Nullity dogma

from Wikipedia, the free encyclopedia

The nullity dogma is a jurisprudential teaching. It states that legal norms that violate higher-ranking law are ex tunc , i.e. void from the start . In principle, it is as if the standard was never enacted.

The nullity dogma applies in principle to formal laws as well as subordinate legal norms, in particular to statutes .

Formal laws

The Federal Constitutional Court can declare a law null and void if it violates constitutional law, in particular if the law violates a fundamental right . The law is then fundamentally null and void.

An exception applies to violations of the general principle of equality in Article 3 (1) of the Basic Law . Here the court only expresses the incompatibility of the law with the Basic Law, but leaves it to the legislature, in accordance with the principle of separation of powers , to enact a lawful norm instead of the defective one, often setting a deadline for eliminating the unlawful condition. A regulation for this transitional period will only be issued by the court as an exception and with restraint .

Subsidiary legal norms

The rejection monopoly of the Federal Constitutional Court according to Art. 100 GG only applies to formal laws. Therefore, the specialized courts (that is, the courts of the ordinary and the special jurisdictions ) can check sub-statutory norms themselves for their compatibility with constitutional law and with formal statutory law. If they discover a violation, they can declare the norm null and void.

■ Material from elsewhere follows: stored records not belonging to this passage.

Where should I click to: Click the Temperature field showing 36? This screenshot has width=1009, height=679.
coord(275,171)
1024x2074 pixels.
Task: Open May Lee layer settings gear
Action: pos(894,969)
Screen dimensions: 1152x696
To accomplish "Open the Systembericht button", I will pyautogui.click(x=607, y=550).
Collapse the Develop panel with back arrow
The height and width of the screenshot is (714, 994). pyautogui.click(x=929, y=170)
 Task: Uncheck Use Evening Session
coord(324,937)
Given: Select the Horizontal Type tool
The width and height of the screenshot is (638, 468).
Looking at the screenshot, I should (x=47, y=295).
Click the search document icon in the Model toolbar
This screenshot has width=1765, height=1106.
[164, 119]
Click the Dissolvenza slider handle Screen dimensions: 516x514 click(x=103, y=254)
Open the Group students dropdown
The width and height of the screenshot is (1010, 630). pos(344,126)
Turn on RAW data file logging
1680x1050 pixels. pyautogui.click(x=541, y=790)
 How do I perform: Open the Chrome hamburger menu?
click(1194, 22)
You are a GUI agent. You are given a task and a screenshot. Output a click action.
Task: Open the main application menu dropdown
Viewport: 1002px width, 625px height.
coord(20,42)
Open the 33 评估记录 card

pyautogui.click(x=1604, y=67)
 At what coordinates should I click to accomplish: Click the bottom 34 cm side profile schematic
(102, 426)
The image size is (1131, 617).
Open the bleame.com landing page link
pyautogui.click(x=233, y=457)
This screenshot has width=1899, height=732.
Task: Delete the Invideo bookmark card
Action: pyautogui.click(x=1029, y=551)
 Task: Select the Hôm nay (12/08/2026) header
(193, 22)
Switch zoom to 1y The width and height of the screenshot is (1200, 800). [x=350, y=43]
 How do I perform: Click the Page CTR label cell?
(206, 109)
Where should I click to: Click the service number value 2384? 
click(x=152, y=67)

The problem here is whether a statute as a whole is null and void if only part of it violates higher-ranking law. The question has been discussed in particular in public law for development plans in which a certain stipulation is illegal in the opinion of the court. In this case, the jurisprudence is based on whether the articles of association still represent a sensible and manageable regulation or whether the articles of association are a uniform and thus indivisible regulation that would be meaningless without the part in question. In the first case, the rest of the statutes should continue to apply, in the second case the nullity of the defective part should cover the statutes as a whole.

An express exception to the nullity dogma for development plans is contained in § 214 , § 215 BauGB : the so-called plan maintenance. According to this, not all procedural and formal errors from which a development plan can suffer justify its nullity, but only very specific ones, which the legislature lists in detail. In addition, errors can only be asserted within a period of one year after their publication.

Administrative file

The nullity dogma only applies to legal norms, not to administrative acts . Administrative acts are to be followed by the citizen, even if they violate the law. Although it follows from Article 20.3 of the Basic Law that the administration must observe law and statute equally, the reverse conclusion from Section 43.3 VwVfG shows that an illegal administrative act is fundamentally effective. There it says that only a void administrative act is ineffective. The person complained of must therefore contest the administrative act before the administration in the objection procedure - unless this is exceptionally dispensable - and if necessary in court and request its cancellation. The initiation of the objection procedure creates 'in principle' suspensive effect, § 80 VwGO . This means that the administrative act may initially not be carried out until the facts have been fully clarified. That is also the reason why the exception to the nullity dogma is constitutional. The contradiction - or if the action unnecessary - carried out must be made within certain time limits, so that the administrative act not in existing power grows.